The clinical navigator sends the radiology report containing the recommendation again to the patient’s primary care provider, along with a cover letter explaining the Backstop program. Two months after the recommendation’s due date, the clinical navigator calls the primary care office staff, offering to assist with scheduling the follow-up. If the exam hasn’t been completed after three months, the radiologist who recommended additional imaging personally calls the primary care physician. Patients are informed by letter of outstanding recommendations when the system cannot document a satisfactory care outcome.

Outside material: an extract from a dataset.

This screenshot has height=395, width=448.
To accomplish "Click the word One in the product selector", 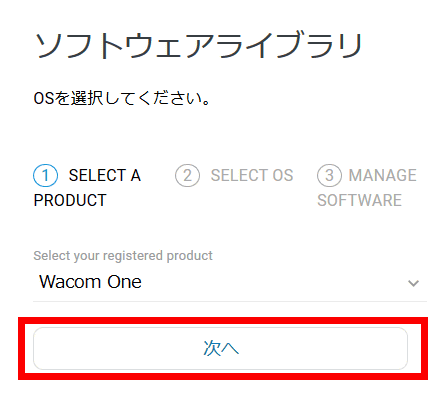I will click(120, 282).
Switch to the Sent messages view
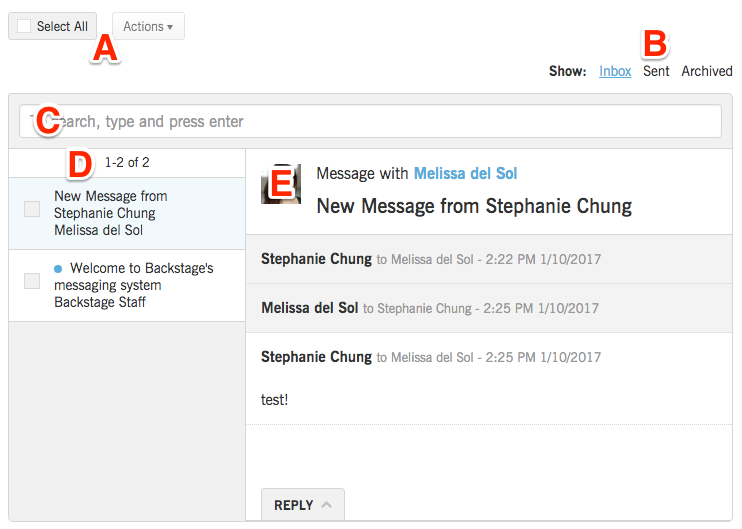 pos(656,71)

The results of the Backstop program have been impressive. During its first 13 months, there was a 52 percent increase in the recommended exam completion rate, from 46 percent to more than 70 percent. In addition, through improved communication between hospital staff and office-based practices, the Backstop team began to understand why many patients were not obtaining follow-up imaging. They identified patients with a variety of satisfactory non-imaging clinical outcomes, such as surgery to treat the incidental finding or those receiving palliative care. The number of patients with unknown follow-up compliance – those at risk for delay in diagnosis – was reduced by 74 percent.

“This is important because the impact of diagnosing cancer at an early stage versus a late stage can result in a 50 percent difference in five-year mortality for the patient,” Wandtke says. “In addition, the cost of treating early stage cancer can be more than 30 percent cheaper than treating late-stage cancer, saving more than $15,000 in unnecessary health care costs per delay.”
In 2017, Backstop expanded from Thompson Hospital to the entire UR Imaging network, increasing tenfold the number of patients benefitting from the safety net. By eliminating preventable delay in diagnosis, the team attempts to give each patient the best chance for a cure.